**Rows from a dataset:**
>>>

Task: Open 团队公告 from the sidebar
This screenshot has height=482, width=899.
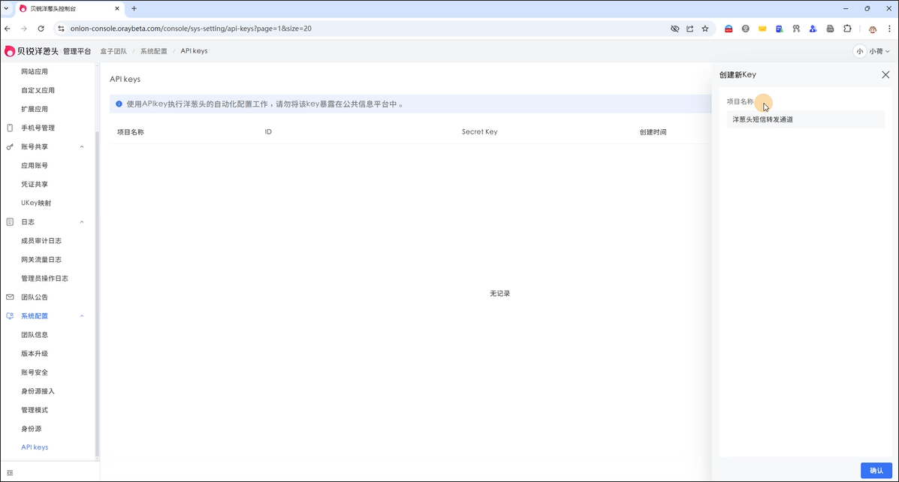Action: [x=36, y=297]
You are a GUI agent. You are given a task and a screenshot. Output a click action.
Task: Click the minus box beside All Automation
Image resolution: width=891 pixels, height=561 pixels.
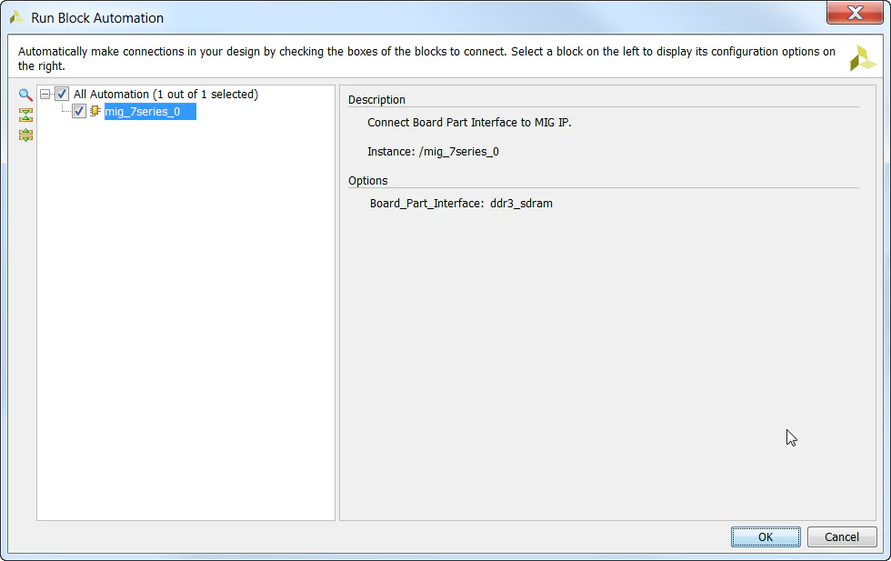tap(45, 94)
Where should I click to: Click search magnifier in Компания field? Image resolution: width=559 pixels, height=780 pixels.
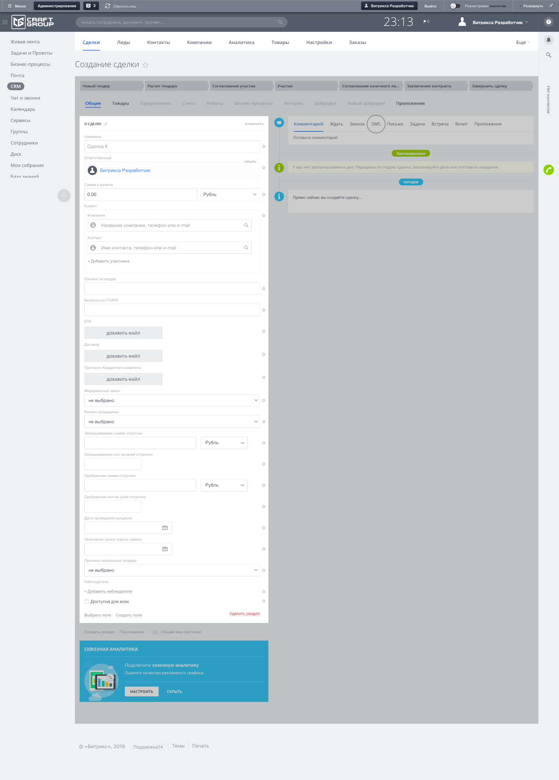coord(246,225)
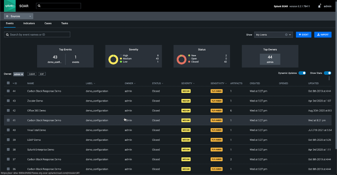Toggle the Dynamic Updates switch
Image resolution: width=337 pixels, height=175 pixels.
[x=302, y=73]
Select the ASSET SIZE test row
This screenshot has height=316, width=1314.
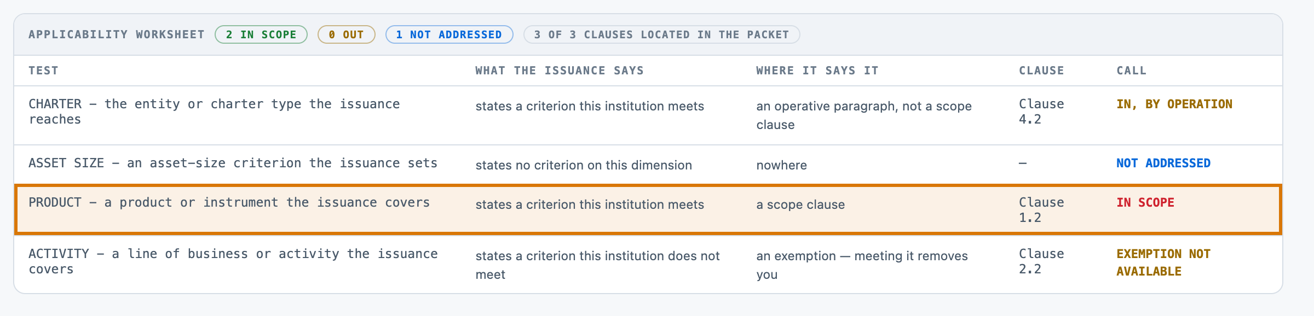tap(648, 165)
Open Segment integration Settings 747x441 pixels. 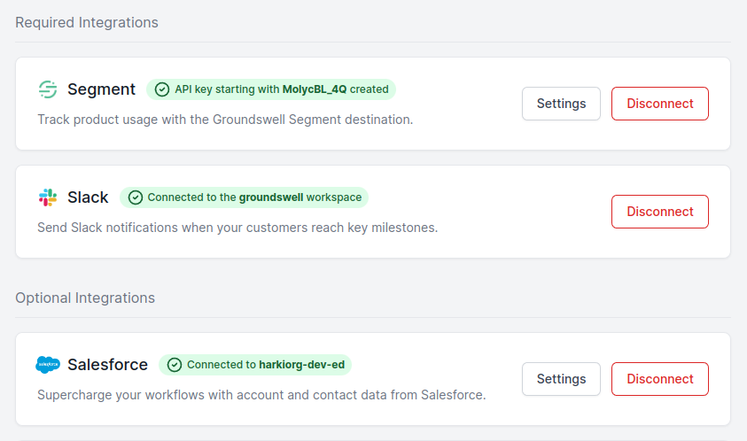pos(561,104)
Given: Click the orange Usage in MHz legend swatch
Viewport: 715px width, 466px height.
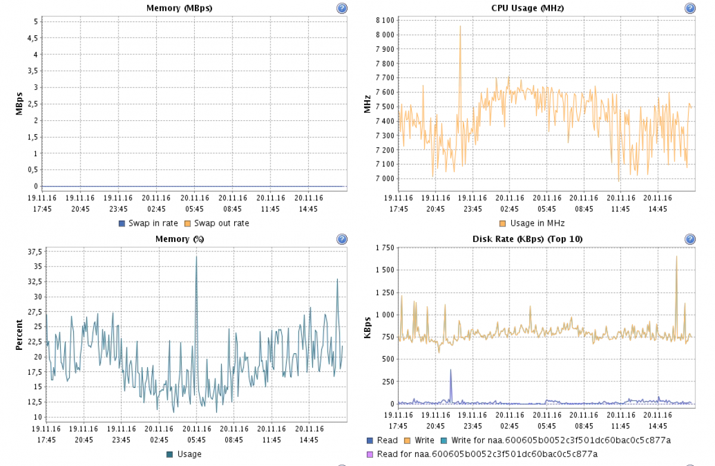Looking at the screenshot, I should click(x=502, y=223).
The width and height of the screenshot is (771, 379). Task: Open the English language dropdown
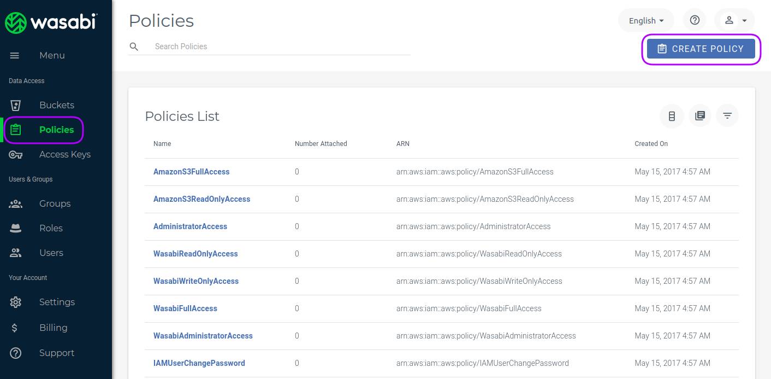(x=646, y=20)
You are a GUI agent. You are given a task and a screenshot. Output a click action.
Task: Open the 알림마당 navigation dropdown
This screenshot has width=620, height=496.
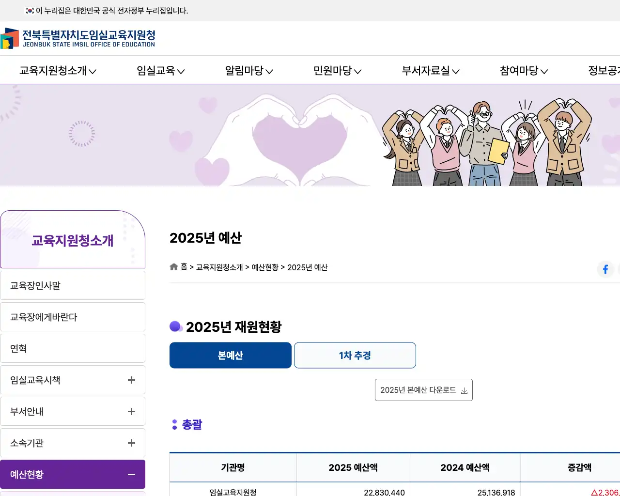pyautogui.click(x=249, y=71)
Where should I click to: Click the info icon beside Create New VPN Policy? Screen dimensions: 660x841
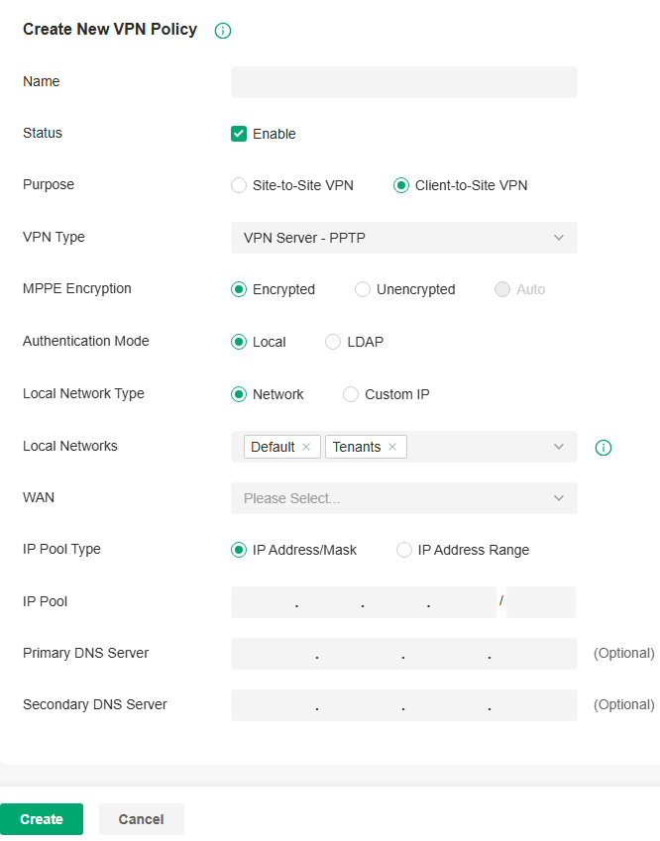(223, 31)
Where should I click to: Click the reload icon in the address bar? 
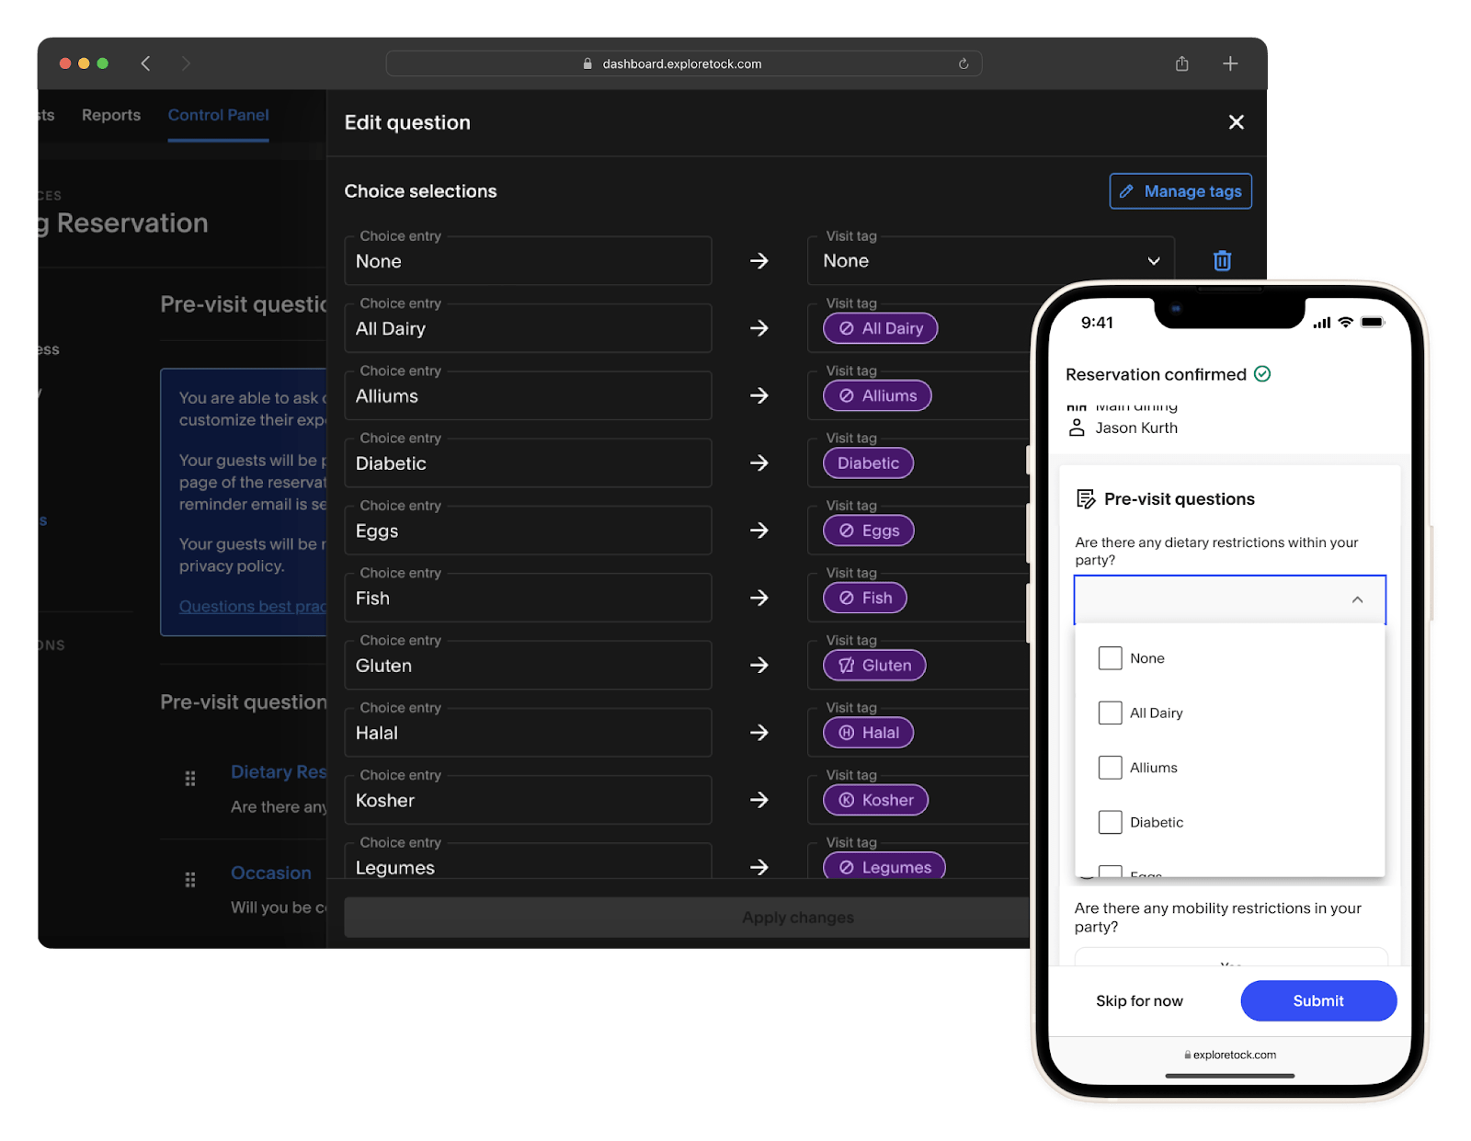963,63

<<<

**Short task:** Please rewrite the items from the line with "Where should I click to: Click the reload" up to and including the end of the items, scaling every coordinate in the answers by 1.45 and rounding to whole numbers, with halves rounded up. Leave the pictures out of your answer.

**Problem solution:**
Where should I click to: Click the reload icon in the address bar? 
1396,91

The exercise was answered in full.